The Daily Update - UK Savings

With today being the end of another quarter the Office for National Statistics (ONS) has released a swathe of 2017 Q1 data on UK economic trends, accounts and flows. Expectedly it makes for a fairly disappointing read. Even factoring for the effects of Brexit uncertainty, the reports suggest a number of economic headwinds that could lead to a further blow to market confidence.

First, the current account deficit was £16.9 billion widening £4.8 billion from the previous quarter. This was ‘due predominantly to a widening in the deficit on trade’ both from ‘a widening in the deficit on trade in goods and a narrowing in the surplus on trade in services.’ This is not what the government was hoping for in the wake of Brexit proceedings and a weaker pound. According to the ONS this poor trade performance reduced GDP growth by 0.8 percentage points.

Second, the UK household savings ratio dropped to just 1.7%, its lowest in 54 years: that is since the series began in 1963. This is often seen as a positive as theoretically it could be the result of a general confidence in the future - as people spend more now expecting future income to meet future needs. In this instance however, it seems more likely due to growing constraints on the ability to save. Not only is this the lowest recorded level but also one of the sharpest quarterly drops recorded (down from 3.3% in the previous quarter and from 6.1% in the first quarter of 2016).

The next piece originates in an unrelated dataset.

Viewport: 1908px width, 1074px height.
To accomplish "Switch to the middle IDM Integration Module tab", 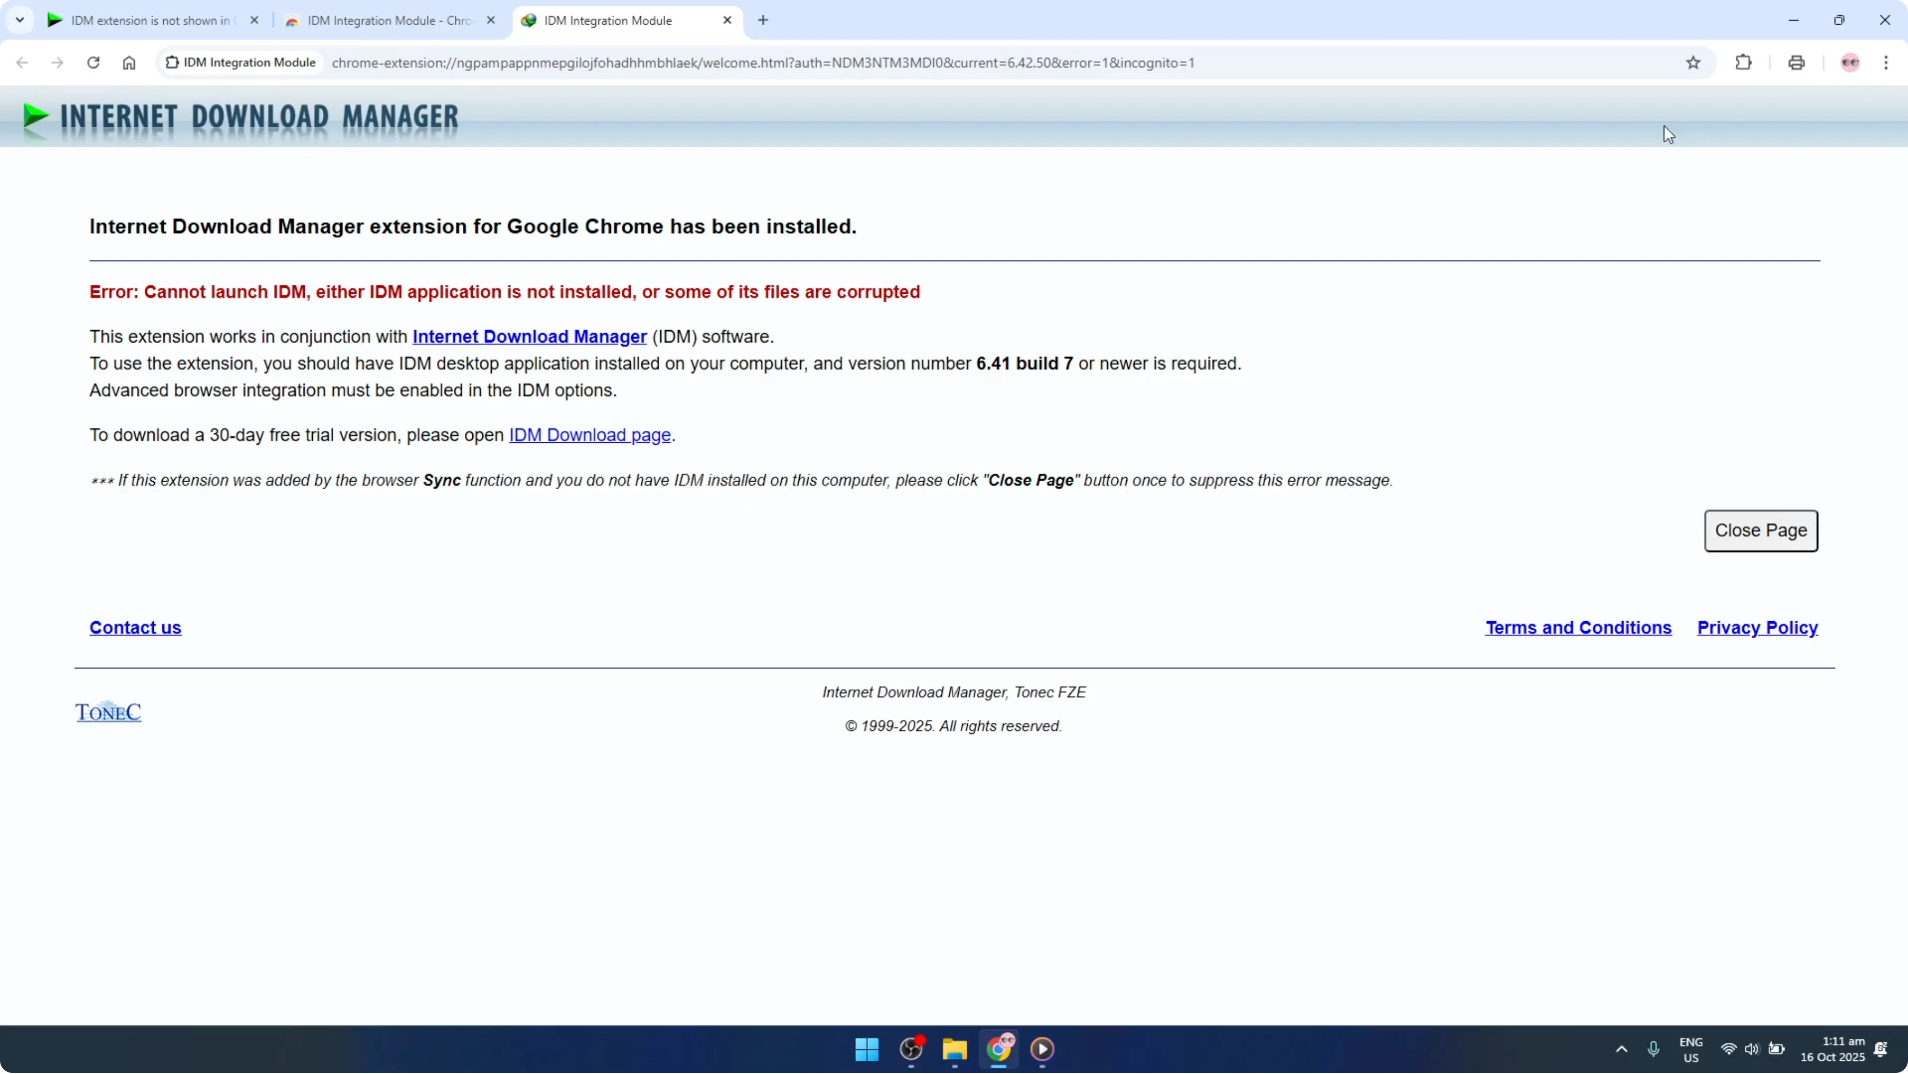I will [x=385, y=20].
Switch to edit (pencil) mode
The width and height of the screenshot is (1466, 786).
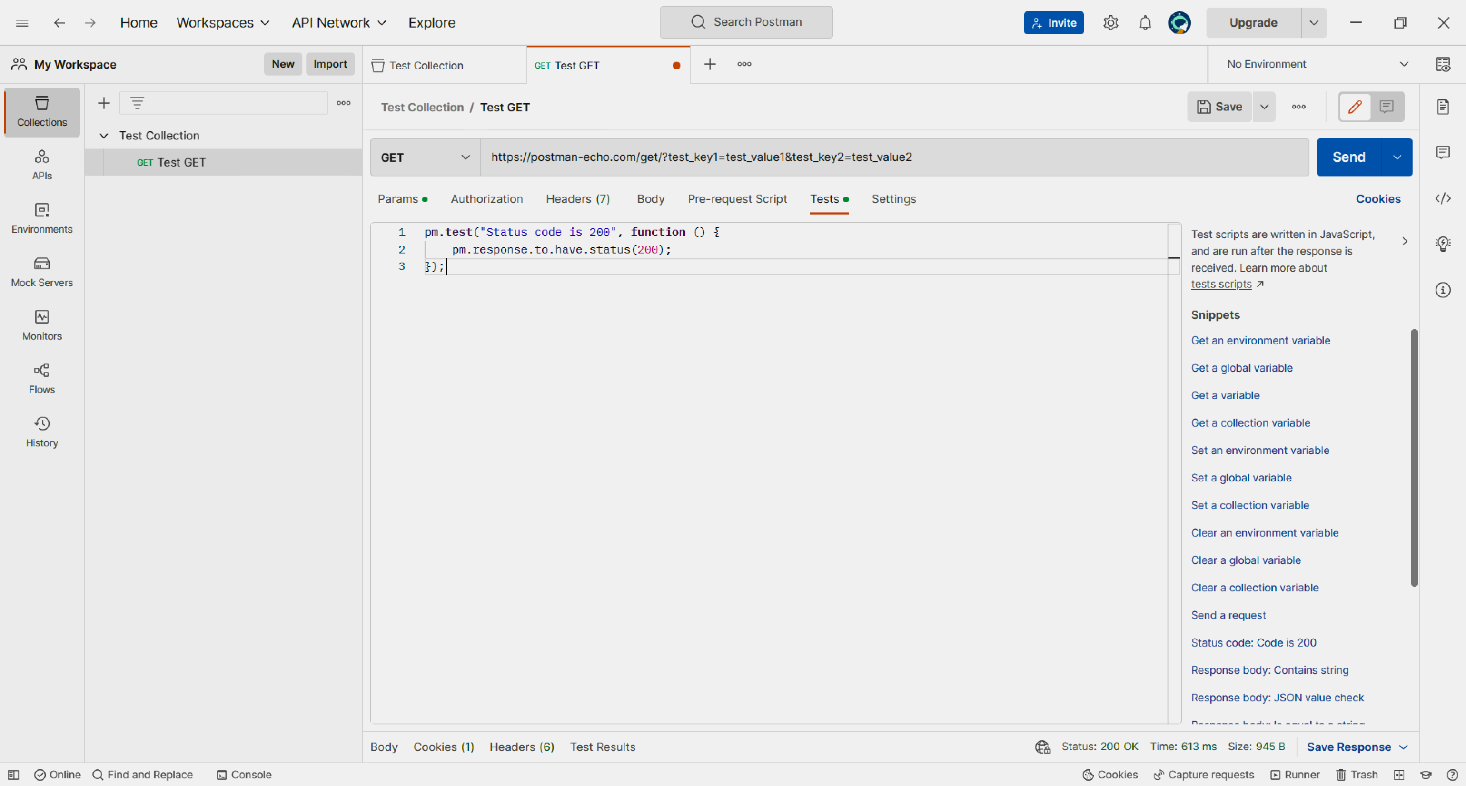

The series is however prone to sizable revisions and anyone not concerned with this latest reading is almost certainly expecting the figure to be revised substantially upwards. Also a closer look at the breakdown suggests that much of the reduction in saving stems from higher taxation (for a minority) and reduced income from property, neither of which are of major relevance for wider households’ spending decisions. Lower real wages are the other obvious cause of some of the decline in savings; this is of more concern. The ONS confirmed that this is having an effect on spending and saving alike with household spending growth dropping to 0.4% (from 0.7% in Q4 2016). In aggregate this meant that growth from the quarter was just 0.2% (down from 0.2% in the previous quarter).

Although the UK economy has remained relatively buoyant since the Brexit process began such a low savings ratio compared to the 9% historical average calls into question the sustainability of economic growth and would likely make any shock or recession more painful. Economic growth could be doubly hit in the UK if we see spending adjust downwards both to compensate for lower real wages and to save more as current optimism declines.